Effects of ezetimibe and simvastatin, coadministered and alone, on the in vivo kinetics of APOB-48 and APOB-100 in men with mixed hyperlipidemia

Sixteen hyperlipidemic men were enrolled in a randomized, placebo-controlled, double-blind, cross-over study to evaluate the effect of ezetimibe 10 mg and simvastatin 40 mg, coadministered and alone, on the in vivo kinetics of apolipoprotein (apo) B-48 and B-100 in humans. Subjects underwent a primed-constant infusion of a stable isotope in the fed state. The coadministration of simvastatin and ezetimibe significantly reduced plasma concentrations of cholesterol (C) (-43.0%), LDL-C (-53.6%) and triglycerides (-44.0%). Triglyceride-rich lipoproteins (TRL) apoB-48 pool size (PS) was significantly decreased by -48.9% following combination therapy mainly through a significant reduction in TRL apoB-48 production rate (PR) (-38.0%).

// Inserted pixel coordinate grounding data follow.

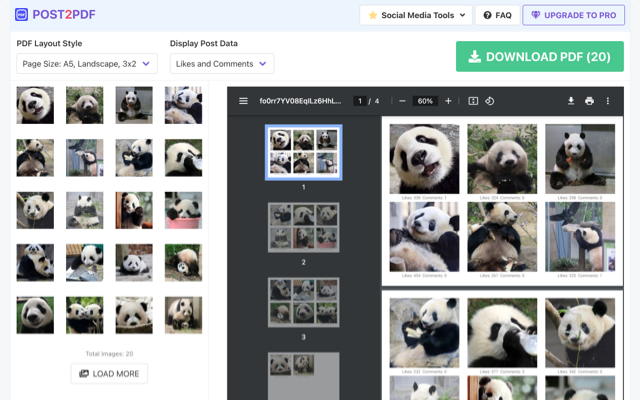Rotate the PDF using rotate icon
Viewport: 640px width, 400px height.
click(490, 101)
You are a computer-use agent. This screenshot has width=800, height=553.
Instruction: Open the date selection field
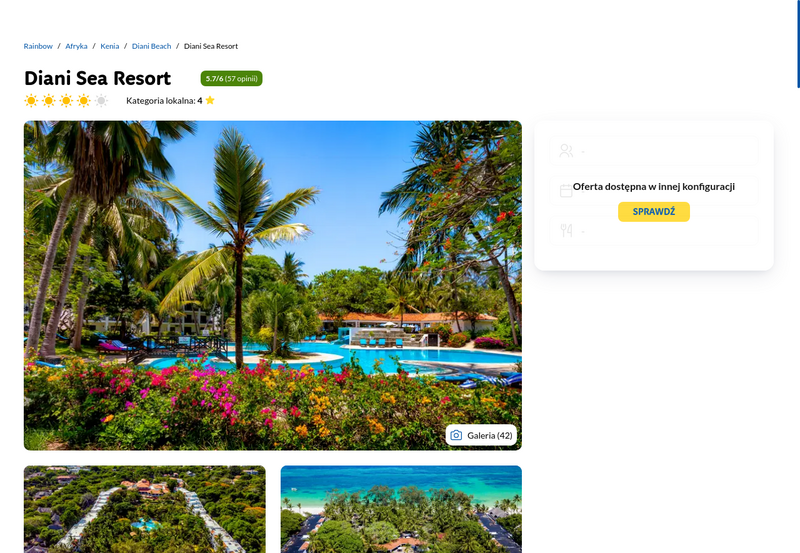point(654,191)
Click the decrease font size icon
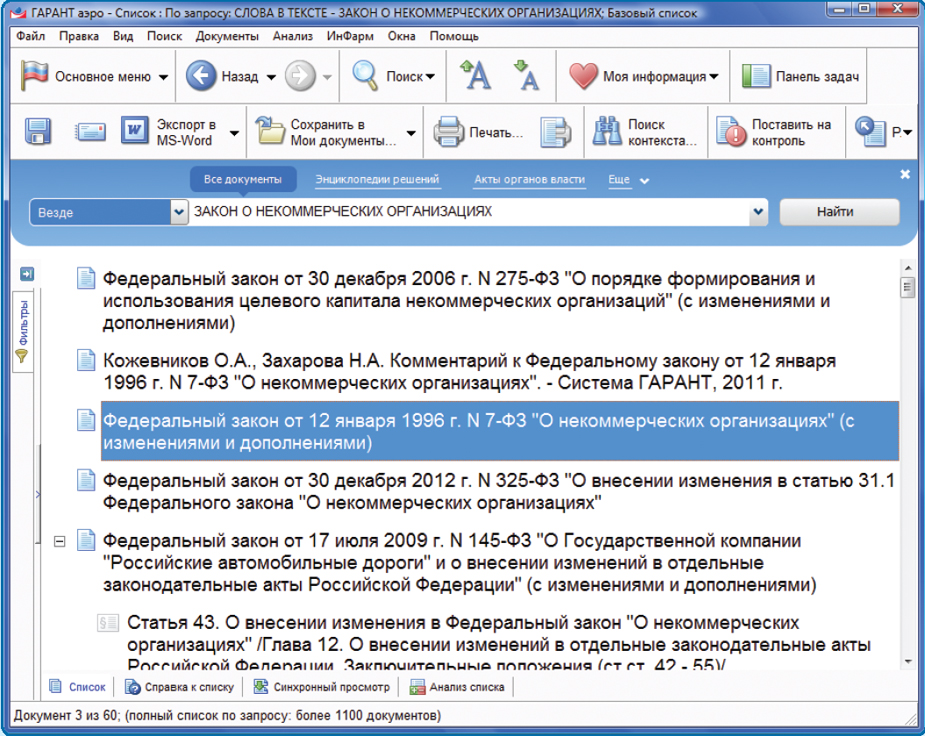Screen dimensions: 925x736 [525, 76]
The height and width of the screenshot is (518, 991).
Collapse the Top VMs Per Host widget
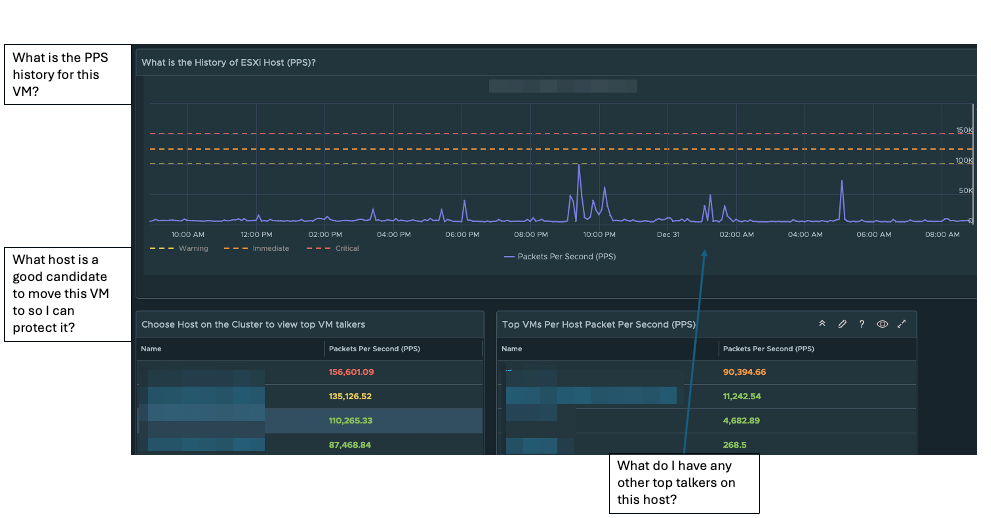822,324
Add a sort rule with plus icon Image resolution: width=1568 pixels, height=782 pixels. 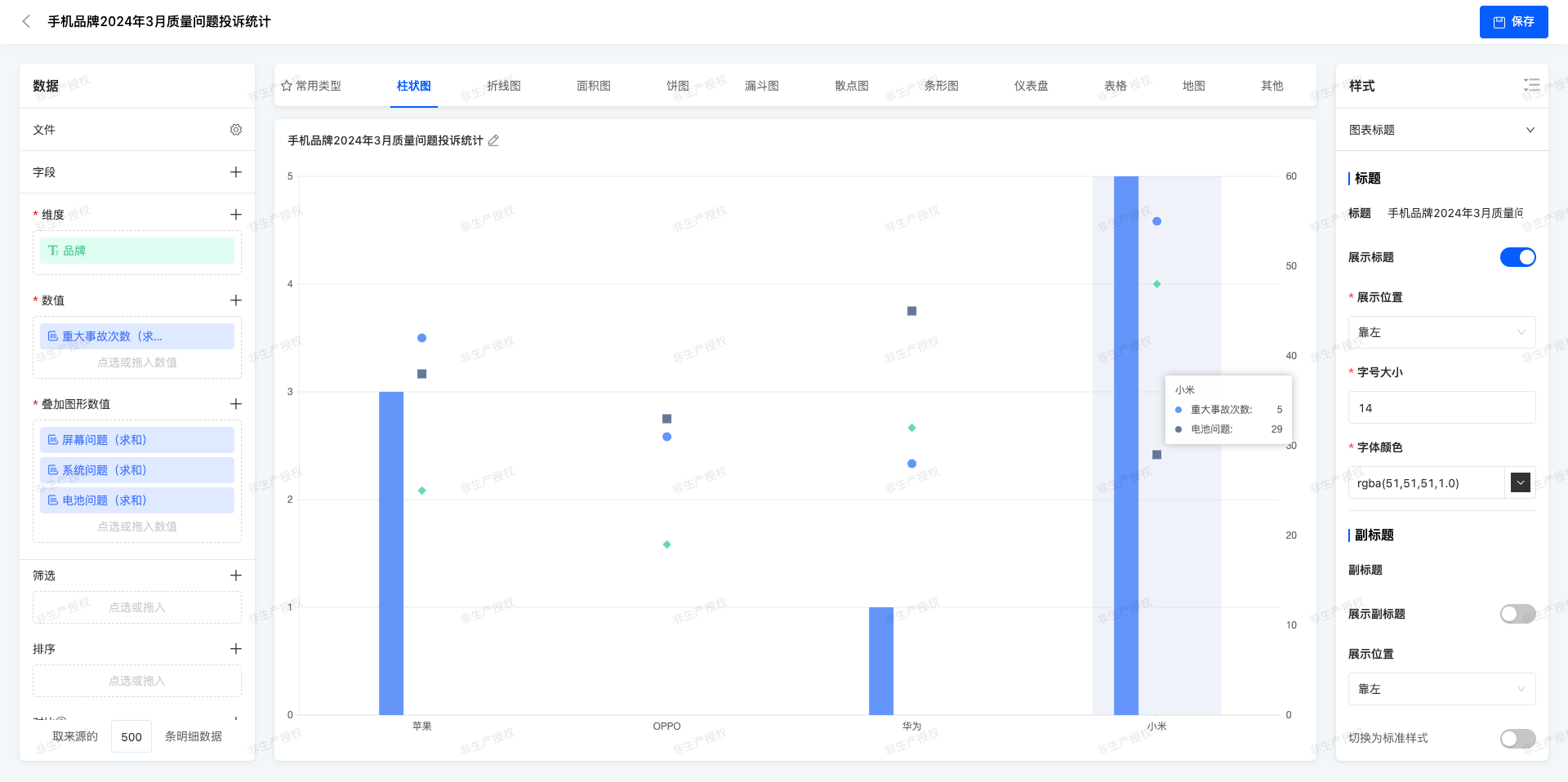pyautogui.click(x=236, y=649)
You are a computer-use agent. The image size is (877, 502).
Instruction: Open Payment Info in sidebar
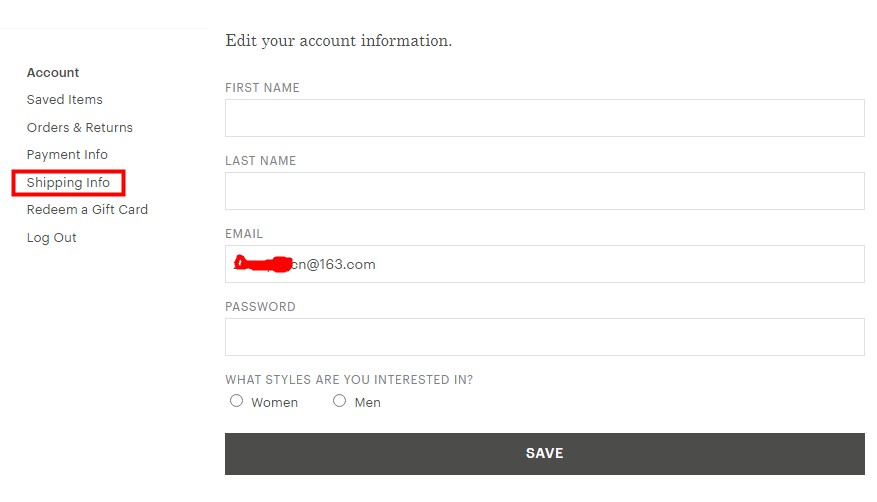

The fractional catabolic rate (FCR) of VLDL and LDL apoB-100 were significantly increased with all treatment modalities compared with placebo, leading to a significant reduction in the PS of these fractions. We also observed a positive correlation between changes in TRL apoB-48 PS and changes in TRL apoB-48 PR (r=0.85; P<0.0001) as well as an inverse correlation between changes in LDL apoB-100 PS and changes in LDL apoB-100 FCR with combination therapy (r=-0.60; P=0.01). These results indicate that treatment with simvastatin plus ezetimibe is effective in reducing plasma TRL apoB-48 levels and that this effect is most likely mediated by a reduction in the intestinal secretion of TRL apoB-48. Our study also indicated that the reduction in LDL-C concentration following combination therapy is mainly driven by an increase in FCR of apoB-100 containing lipoproteins.